- _TASK BRIEF_
With the pictures omitted, print exactly the lines below, from the one containing "Screen dimensions: 782x492" through the one containing "Click the panel splitter handle between panes", and nothing else.

- _RECORDS TO USE_
────────────────────────────────────────

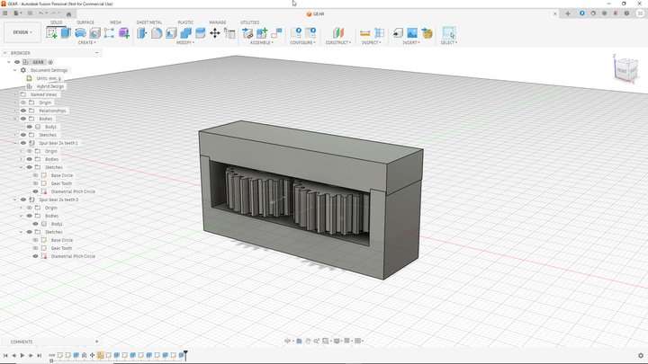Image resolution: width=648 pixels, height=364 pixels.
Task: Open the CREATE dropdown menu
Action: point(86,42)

────────────────────────────────────────

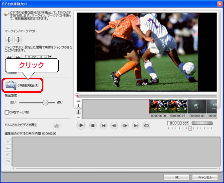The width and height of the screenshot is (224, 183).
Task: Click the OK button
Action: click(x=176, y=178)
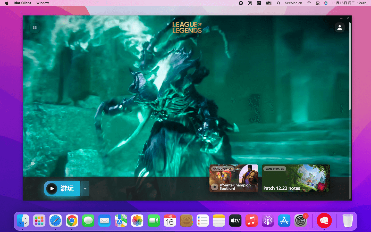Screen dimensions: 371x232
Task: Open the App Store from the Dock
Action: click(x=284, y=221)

────────────────────────────────────────

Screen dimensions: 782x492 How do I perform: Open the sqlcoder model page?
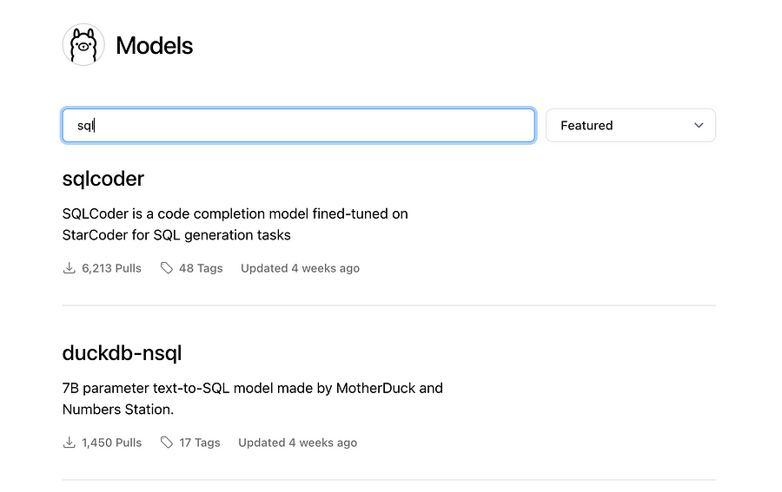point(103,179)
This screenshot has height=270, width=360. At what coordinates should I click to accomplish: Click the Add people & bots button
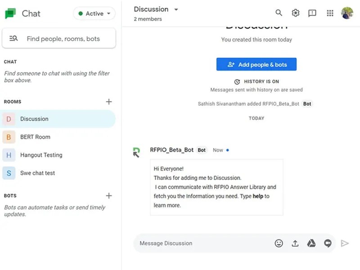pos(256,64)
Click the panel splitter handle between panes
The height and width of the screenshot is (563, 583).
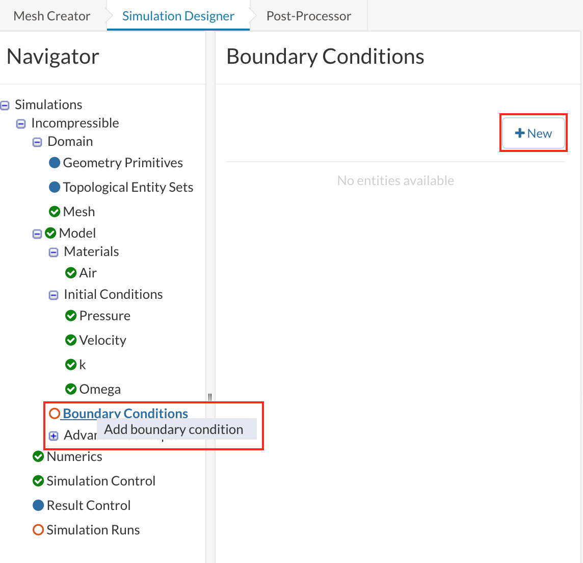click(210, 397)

────────────────────────────────────────

- _SOLUTION TO THIS PROBLEM_
Screen dimensions: 782x492 How do I perform: Open the sqlcoder model page?
point(103,179)
This screenshot has height=270, width=360. At what coordinates should I click to accomplish: Click the Add people & bots button
pos(256,64)
Click the panel splitter handle between panes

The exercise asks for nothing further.